• **About this task**: All of the records shown below need to be copied with no differences.

• **Task material**:
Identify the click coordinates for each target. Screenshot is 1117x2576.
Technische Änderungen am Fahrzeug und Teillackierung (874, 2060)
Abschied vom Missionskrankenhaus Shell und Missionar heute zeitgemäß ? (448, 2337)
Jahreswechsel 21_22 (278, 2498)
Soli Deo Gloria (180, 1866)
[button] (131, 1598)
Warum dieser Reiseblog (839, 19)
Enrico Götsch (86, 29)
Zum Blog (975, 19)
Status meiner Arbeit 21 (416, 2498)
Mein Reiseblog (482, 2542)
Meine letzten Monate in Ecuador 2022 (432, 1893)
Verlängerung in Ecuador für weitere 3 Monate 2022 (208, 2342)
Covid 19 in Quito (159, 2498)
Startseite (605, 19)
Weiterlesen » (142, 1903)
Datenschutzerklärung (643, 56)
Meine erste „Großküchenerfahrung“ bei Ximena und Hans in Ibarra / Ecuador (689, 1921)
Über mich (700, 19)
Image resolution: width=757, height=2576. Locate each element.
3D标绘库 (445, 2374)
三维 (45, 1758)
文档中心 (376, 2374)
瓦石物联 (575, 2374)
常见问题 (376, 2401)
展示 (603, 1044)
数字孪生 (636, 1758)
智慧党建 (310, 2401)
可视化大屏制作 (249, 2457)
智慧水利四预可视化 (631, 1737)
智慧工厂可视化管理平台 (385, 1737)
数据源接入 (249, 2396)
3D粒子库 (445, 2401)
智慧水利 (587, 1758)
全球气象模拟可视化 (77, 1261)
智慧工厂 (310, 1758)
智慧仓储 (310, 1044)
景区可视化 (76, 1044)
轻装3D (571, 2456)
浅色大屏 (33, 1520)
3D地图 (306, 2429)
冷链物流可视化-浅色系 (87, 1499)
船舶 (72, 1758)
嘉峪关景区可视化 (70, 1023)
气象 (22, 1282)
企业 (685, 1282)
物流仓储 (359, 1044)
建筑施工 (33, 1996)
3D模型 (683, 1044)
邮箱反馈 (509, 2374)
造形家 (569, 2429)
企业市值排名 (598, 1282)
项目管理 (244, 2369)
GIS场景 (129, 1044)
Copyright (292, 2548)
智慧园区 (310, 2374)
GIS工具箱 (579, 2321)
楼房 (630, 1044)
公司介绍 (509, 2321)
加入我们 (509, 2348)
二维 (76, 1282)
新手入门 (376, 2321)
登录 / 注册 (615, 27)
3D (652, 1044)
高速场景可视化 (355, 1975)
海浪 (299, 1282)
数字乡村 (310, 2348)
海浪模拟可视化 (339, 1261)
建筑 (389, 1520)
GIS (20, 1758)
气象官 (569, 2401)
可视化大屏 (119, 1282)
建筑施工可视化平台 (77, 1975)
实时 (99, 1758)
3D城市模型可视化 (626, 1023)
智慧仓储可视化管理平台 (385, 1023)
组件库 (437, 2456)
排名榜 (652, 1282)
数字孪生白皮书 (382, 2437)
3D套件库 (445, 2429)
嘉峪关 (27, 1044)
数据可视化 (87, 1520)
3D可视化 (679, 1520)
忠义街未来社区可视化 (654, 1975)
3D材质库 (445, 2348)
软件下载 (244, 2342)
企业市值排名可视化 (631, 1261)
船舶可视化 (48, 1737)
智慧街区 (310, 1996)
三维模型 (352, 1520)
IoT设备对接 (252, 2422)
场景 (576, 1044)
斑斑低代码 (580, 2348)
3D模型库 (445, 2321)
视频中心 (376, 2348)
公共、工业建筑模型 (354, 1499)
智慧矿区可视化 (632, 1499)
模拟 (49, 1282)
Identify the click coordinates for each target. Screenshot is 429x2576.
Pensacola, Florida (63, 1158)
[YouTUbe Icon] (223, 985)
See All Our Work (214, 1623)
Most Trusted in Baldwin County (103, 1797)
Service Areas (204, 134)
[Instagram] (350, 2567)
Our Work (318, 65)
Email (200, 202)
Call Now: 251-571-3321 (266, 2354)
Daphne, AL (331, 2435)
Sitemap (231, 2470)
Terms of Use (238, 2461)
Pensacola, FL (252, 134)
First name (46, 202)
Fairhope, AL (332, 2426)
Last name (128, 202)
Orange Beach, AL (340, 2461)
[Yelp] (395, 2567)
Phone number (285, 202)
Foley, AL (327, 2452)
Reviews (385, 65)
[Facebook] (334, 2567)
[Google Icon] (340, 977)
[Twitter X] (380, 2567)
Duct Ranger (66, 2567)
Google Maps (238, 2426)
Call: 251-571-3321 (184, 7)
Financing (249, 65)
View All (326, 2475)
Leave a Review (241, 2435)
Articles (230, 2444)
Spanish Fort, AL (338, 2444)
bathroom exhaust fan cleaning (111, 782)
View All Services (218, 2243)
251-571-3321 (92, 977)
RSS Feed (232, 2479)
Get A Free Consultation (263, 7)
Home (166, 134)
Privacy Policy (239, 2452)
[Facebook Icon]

• **Written solution**:
Identify the click coordinates for each target. Screenshot is 1117x2576.
Technische Änderungen am Fahrzeug und Teillackierung (874, 2060)
Abschied vom Missionskrankenhaus Shell und Missionar heute zeitgemäß ? (448, 2337)
Jahreswechsel 21_22 (278, 2498)
Soli Deo Gloria (180, 1866)
[button] (131, 1598)
Warum dieser Reiseblog (839, 19)
Enrico Götsch (86, 29)
Zum Blog (975, 19)
Status meiner Arbeit 21 (416, 2498)
Mein Reiseblog (482, 2542)
Meine letzten Monate in Ecuador 2022 (432, 1893)
Verlängerung in Ecuador für weitere 3 Monate 2022 (208, 2342)
Covid 19 in Quito (159, 2498)
Startseite (605, 19)
Weiterlesen » (142, 1903)
Datenschutzerklärung (643, 56)
Meine erste „Großküchenerfahrung“ bei Ximena und Hans in Ibarra / Ecuador (689, 1921)
Über mich (700, 19)
Image resolution: width=757, height=2576. Locate each element.
3D标绘库 (445, 2374)
三维 (45, 1758)
文档中心 (376, 2374)
瓦石物联 (575, 2374)
常见问题 (376, 2401)
展示 (603, 1044)
数字孪生 (636, 1758)
智慧党建 (310, 2401)
可视化大屏制作 (249, 2457)
智慧水利四预可视化 (631, 1737)
智慧工厂可视化管理平台 (385, 1737)
数据源接入 (249, 2396)
3D粒子库 (445, 2401)
智慧水利 (587, 1758)
全球气象模拟可视化 (77, 1261)
智慧工厂 (310, 1758)
智慧仓储 (310, 1044)
景区可视化 (76, 1044)
轻装3D (571, 2456)
浅色大屏 (33, 1520)
3D地图 (306, 2429)
冷链物流可视化-浅色系 (87, 1499)
船舶 (72, 1758)
嘉峪关景区可视化 (70, 1023)
气象 (22, 1282)
企业 (685, 1282)
物流仓储 (359, 1044)
建筑施工 (33, 1996)
3D模型 (683, 1044)
邮箱反馈 (509, 2374)
造形家 (569, 2429)
企业市值排名 (598, 1282)
项目管理 (244, 2369)
GIS场景 (129, 1044)
Copyright (292, 2548)
智慧园区 (310, 2374)
GIS工具箱 (579, 2321)
楼房 (630, 1044)
公司介绍 (509, 2321)
加入我们 (509, 2348)
二维 (76, 1282)
新手入门 (376, 2321)
登录 / 注册 (615, 27)
3D (652, 1044)
高速场景可视化 (355, 1975)
海浪 (299, 1282)
数字乡村 (310, 2348)
海浪模拟可视化 (339, 1261)
建筑 (389, 1520)
GIS (20, 1758)
气象官 (569, 2401)
可视化大屏 (119, 1282)
建筑施工可视化平台 (77, 1975)
实时 (99, 1758)
3D城市模型可视化 (626, 1023)
智慧仓储可视化管理平台 (385, 1023)
组件库 (437, 2456)
排名榜 (652, 1282)
数字孪生白皮书 (382, 2437)
3D套件库 (445, 2429)
嘉峪关 (27, 1044)
数据可视化 (87, 1520)
3D可视化 (679, 1520)
忠义街未来社区可视化 (654, 1975)
3D材质库 (445, 2348)
软件下载 (244, 2342)
企业市值排名可视化 (631, 1261)
船舶可视化 (48, 1737)
智慧街区 (310, 1996)
三维模型 (352, 1520)
IoT设备对接 (252, 2422)
场景 (576, 1044)
斑斑低代码 (580, 2348)
3D模型库 (445, 2321)
视频中心 (376, 2348)
公共、工业建筑模型 (354, 1499)
智慧矿区可视化 (632, 1499)
模拟 (49, 1282)
Identify the click coordinates for each target. Screenshot is 429x2576.
Pensacola, Florida (63, 1158)
[YouTUbe Icon] (223, 985)
See All Our Work (214, 1623)
Most Trusted in Baldwin County (103, 1797)
Service Areas (204, 134)
[Instagram] (350, 2567)
Our Work (318, 65)
Email (200, 202)
Call Now: 251-571-3321 (266, 2354)
Daphne, AL (331, 2435)
Sitemap (231, 2470)
Terms of Use (238, 2461)
Pensacola, FL (252, 134)
First name (46, 202)
Fairhope, AL (332, 2426)
Last name (128, 202)
Orange Beach, AL (340, 2461)
[Yelp] (395, 2567)
Phone number (285, 202)
Foley, AL (327, 2452)
Reviews (385, 65)
[Facebook] (334, 2567)
[Google Icon] (340, 977)
[Twitter X] (380, 2567)
Duct Ranger (66, 2567)
Google Maps (238, 2426)
Call: 251-571-3321 (184, 7)
Financing (249, 65)
View All (326, 2475)
Leave a Review (241, 2435)
Articles (230, 2444)
Spanish Fort, AL (338, 2444)
bathroom exhaust fan cleaning (111, 782)
View All Services (218, 2243)
251-571-3321 (92, 977)
RSS Feed (232, 2479)
Get A Free Consultation (263, 7)
Home (166, 134)
Privacy Policy (239, 2452)
[Facebook Icon]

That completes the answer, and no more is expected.